- **WHAT YOU NEED TO DO**:
a – According to the article on healthcare data, in how many Nigerian states does ACOMIN monitor malaria elimination programmes?
b – In the article on healthcare data, reproduce the passage between "Global Fund, ACOMIN" and "country’s healthcare system.", inclusive, changing "federal government" to "national government".
c – Shorten the paragraph of the article on healthcare data that begins "Speaking during the ACOMIN's National Advocacy," keeping its main facts.

- **TEXT UNDER STUDY**:
= = = = = = =
Global Fund, ACOMIN Urge FG to Tackle Deficiency in Healthcare Data

Onyebuchi Ezigbo in Abuja

The Global Fund and the Civil Society in Malaria Control, Immunisation and Nutrition (ACOMIN) have urged the federal government to urgently find solution to the problem of unavailability of accurate data in the country’s healthcare system.
ACOMIN which engages in advocacy and monitoring of malaria Elimination programmes in 13 states in Nigeria, also said there was need for more resources, especially from local sources to be invested in anti-malaria campaign.


Speaking during the ACOMIN’s National Advocacy Focused Media quarterly meeting in Abuja the Acting Executive Secretary of Global Fund-Nigeria, Ibrahim Tajudeen, said lack of appropriate data had been a major challenge in the effort to achieve targets set for the health sector.


He said: “We need to underscore the fact that data speaks volumes when it comes to challenges facing the healthcare system in Nigeria. We may provide more resources and try to get the governance right, but when it comes to data and population, the challenges that have been experienced over the years are huge.  
“We always have issues when it comes to practicalisation and programme are not well integrated, it is difficult when we are planning with the little resources that available and then to get the best value from that resources,” he added.


Tajudeen said there was need to urgently address what he called the porous data system in the country.
“In fact, if there is anything we can consider urgently is to declare a state of emergency on our data system. He said that all the efforts to make more funds available to the healthcare sector may not yield the expected result, if we don’t work with accurate data.


“For example you advocate and get government and other private sector donors to allocate more resources to a malaria programme, but when you don’t have quality data to how many people that are having malaria in the last one week, then you don’t have real-time data.


“Over the years, we have been confusing aggregate data with quality data and that prevents us from using available data to guide an informed decision-making. The quantity of malaria drug required in Nigeria today is clear. This is why we have relied on estimates for our planning,” he said.


Tajudeen said in the last six months, the National Malaria Elimination Programme could not authoritatively say what the number of fever cases presented at hospitals in the country were.
According to him, ACOMIN has shown through its advocacy how communities had played significant role both in terms of contribution, supporting facilities and in service delivery.
= = = = = = =
- **DATA TO EXAMINE**:
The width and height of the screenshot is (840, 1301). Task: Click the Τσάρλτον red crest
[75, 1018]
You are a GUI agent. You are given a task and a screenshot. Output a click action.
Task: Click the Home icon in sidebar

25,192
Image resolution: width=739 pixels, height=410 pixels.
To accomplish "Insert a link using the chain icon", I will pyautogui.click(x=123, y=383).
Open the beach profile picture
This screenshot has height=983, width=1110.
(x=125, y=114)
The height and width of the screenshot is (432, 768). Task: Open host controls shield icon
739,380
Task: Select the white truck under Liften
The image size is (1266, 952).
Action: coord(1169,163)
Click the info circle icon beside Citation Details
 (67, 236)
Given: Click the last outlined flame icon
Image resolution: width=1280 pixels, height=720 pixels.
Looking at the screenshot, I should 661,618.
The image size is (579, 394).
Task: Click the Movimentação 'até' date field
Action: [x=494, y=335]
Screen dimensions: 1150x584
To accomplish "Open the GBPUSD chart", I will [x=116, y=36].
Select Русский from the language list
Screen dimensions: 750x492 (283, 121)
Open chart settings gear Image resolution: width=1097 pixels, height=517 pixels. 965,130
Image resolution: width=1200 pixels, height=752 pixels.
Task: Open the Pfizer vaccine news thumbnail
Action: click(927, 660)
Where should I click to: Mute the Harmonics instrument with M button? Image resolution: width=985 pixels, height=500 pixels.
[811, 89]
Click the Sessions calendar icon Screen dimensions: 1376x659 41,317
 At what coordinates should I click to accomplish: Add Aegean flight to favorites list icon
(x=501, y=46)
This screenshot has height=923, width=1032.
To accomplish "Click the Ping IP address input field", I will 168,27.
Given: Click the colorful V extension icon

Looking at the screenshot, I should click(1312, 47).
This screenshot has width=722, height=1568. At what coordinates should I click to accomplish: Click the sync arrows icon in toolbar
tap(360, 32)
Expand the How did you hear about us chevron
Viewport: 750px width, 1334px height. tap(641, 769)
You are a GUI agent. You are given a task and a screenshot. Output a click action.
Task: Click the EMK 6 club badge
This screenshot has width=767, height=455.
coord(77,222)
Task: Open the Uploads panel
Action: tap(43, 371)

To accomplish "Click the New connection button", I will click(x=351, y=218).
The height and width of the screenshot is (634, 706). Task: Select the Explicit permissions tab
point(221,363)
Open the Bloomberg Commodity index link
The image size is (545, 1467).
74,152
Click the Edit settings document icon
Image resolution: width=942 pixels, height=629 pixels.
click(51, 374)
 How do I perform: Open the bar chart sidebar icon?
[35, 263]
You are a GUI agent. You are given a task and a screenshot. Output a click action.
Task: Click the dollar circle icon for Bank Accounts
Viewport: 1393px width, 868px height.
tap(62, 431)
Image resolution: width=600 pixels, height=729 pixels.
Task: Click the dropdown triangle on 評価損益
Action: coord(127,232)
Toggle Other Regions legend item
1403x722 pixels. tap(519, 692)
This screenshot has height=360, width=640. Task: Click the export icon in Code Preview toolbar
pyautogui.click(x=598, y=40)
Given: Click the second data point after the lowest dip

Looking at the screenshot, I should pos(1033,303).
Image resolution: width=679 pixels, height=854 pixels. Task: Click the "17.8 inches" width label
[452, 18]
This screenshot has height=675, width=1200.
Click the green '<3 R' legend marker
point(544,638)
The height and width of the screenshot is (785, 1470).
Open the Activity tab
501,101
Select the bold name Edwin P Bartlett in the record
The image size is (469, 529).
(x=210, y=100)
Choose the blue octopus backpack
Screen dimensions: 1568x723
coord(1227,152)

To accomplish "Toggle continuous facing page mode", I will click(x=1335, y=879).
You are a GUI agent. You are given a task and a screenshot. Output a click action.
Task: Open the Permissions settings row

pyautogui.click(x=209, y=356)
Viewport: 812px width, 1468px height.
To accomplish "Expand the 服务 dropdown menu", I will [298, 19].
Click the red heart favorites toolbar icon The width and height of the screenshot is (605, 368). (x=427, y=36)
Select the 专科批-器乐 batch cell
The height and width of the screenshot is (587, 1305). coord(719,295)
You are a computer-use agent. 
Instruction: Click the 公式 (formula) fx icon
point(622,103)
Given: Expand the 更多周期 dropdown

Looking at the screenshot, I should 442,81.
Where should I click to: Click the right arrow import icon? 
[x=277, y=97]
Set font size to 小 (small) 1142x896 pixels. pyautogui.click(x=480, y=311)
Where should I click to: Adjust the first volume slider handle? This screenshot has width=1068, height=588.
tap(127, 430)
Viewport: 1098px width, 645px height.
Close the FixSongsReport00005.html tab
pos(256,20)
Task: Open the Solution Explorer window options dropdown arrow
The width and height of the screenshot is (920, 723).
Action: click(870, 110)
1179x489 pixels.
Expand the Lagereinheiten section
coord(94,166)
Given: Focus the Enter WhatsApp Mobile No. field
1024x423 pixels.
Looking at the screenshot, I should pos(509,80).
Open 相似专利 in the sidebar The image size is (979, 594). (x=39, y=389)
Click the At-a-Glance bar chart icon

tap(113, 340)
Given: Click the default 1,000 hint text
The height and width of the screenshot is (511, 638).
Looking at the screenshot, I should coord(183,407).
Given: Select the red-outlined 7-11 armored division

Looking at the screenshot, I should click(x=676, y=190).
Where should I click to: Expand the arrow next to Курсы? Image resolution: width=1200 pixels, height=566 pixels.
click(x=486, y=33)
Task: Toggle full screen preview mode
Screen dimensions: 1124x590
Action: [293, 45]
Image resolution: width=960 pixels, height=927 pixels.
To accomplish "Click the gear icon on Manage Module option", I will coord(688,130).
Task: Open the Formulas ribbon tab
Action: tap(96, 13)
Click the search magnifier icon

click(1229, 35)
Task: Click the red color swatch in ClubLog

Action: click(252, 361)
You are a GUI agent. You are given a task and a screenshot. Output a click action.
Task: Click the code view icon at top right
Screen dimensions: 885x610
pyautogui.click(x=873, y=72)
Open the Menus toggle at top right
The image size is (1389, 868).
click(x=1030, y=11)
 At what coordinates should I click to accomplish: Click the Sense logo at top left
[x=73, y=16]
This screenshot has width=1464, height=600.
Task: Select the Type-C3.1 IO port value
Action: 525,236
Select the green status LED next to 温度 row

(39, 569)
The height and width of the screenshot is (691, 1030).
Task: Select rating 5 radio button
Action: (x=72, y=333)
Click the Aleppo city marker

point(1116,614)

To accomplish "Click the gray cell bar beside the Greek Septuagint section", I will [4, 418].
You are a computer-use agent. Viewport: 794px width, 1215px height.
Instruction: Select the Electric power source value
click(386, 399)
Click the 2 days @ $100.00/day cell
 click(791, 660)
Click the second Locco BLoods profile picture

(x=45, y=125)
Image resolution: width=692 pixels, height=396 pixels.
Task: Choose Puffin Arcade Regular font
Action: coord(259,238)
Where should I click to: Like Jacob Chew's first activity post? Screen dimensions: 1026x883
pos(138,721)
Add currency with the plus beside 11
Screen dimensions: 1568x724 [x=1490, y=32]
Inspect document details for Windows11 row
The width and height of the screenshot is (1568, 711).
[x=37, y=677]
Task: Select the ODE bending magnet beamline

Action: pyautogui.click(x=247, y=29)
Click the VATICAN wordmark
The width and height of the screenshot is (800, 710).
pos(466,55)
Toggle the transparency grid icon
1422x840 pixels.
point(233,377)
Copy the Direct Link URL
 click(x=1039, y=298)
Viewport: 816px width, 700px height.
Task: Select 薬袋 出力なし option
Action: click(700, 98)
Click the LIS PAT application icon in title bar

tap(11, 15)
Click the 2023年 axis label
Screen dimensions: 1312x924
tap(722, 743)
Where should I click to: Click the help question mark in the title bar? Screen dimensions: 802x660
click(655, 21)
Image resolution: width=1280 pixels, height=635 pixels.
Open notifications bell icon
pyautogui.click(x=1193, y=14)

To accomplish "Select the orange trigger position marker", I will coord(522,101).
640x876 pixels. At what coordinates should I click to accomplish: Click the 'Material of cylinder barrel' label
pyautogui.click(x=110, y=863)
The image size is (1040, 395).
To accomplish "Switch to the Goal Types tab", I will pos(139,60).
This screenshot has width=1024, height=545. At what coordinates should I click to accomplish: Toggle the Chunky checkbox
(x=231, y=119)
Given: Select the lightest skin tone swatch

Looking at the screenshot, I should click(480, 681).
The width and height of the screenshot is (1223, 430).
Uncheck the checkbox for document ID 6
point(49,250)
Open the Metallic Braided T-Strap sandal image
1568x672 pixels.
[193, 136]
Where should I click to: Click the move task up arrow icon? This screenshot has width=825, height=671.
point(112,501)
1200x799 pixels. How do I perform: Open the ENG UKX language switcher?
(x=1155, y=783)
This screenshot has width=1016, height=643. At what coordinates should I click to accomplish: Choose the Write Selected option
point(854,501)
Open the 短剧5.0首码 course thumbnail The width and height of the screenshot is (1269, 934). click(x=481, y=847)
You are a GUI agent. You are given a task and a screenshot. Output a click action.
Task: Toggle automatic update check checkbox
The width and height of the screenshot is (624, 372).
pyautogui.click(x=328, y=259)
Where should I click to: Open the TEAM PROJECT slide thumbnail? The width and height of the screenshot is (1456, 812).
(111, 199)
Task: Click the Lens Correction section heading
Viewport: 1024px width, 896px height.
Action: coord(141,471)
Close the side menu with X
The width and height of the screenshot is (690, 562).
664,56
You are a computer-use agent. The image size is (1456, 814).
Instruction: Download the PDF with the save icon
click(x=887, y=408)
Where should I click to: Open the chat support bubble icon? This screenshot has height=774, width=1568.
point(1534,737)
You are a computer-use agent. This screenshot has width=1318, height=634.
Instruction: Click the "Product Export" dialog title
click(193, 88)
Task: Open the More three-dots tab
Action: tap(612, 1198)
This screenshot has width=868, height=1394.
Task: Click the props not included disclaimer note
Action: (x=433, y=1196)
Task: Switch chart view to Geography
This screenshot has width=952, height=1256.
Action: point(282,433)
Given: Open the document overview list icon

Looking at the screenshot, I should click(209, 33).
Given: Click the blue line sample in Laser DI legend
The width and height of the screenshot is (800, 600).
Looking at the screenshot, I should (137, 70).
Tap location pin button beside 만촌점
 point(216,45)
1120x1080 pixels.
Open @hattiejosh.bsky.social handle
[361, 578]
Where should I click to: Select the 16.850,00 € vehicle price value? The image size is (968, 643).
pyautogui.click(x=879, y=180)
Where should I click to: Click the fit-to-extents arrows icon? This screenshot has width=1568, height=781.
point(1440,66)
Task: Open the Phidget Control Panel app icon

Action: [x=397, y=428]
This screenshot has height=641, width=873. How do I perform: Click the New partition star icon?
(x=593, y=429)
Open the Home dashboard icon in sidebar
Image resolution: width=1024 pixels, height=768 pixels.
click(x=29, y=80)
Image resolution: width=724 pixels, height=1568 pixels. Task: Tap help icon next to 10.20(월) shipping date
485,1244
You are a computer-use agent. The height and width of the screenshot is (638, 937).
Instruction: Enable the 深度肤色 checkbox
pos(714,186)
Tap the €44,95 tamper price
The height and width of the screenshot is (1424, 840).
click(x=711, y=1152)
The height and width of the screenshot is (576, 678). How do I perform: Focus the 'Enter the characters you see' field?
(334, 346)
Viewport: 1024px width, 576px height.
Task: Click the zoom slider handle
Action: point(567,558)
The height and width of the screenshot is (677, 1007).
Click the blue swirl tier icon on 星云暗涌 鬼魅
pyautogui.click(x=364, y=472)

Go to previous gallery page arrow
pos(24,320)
= = = = = = =
- **RESULTS OF THE TASKS**:
a – 13 states.

b –
Global Fund, ACOMIN Urge FG to Tackle Deficiency in Healthcare Data

Onyebuchi Ezigbo in Abuja

The Global Fund and the Civil Society in Malaria Control, Immunisation and Nutrition (ACOMIN) have urged the national government to urgently find solution to the problem of unavailability of accurate data in the country’s healthcare system.

c – At ACOMIN's quarterly National Advocacy Focused Media meeting in Abuja, Ibrahim Tajudeen, Acting Executive Secretary of Global Fund-Nigeria, said the lack of appropriate data had been a major challenge to achieving health sector targets.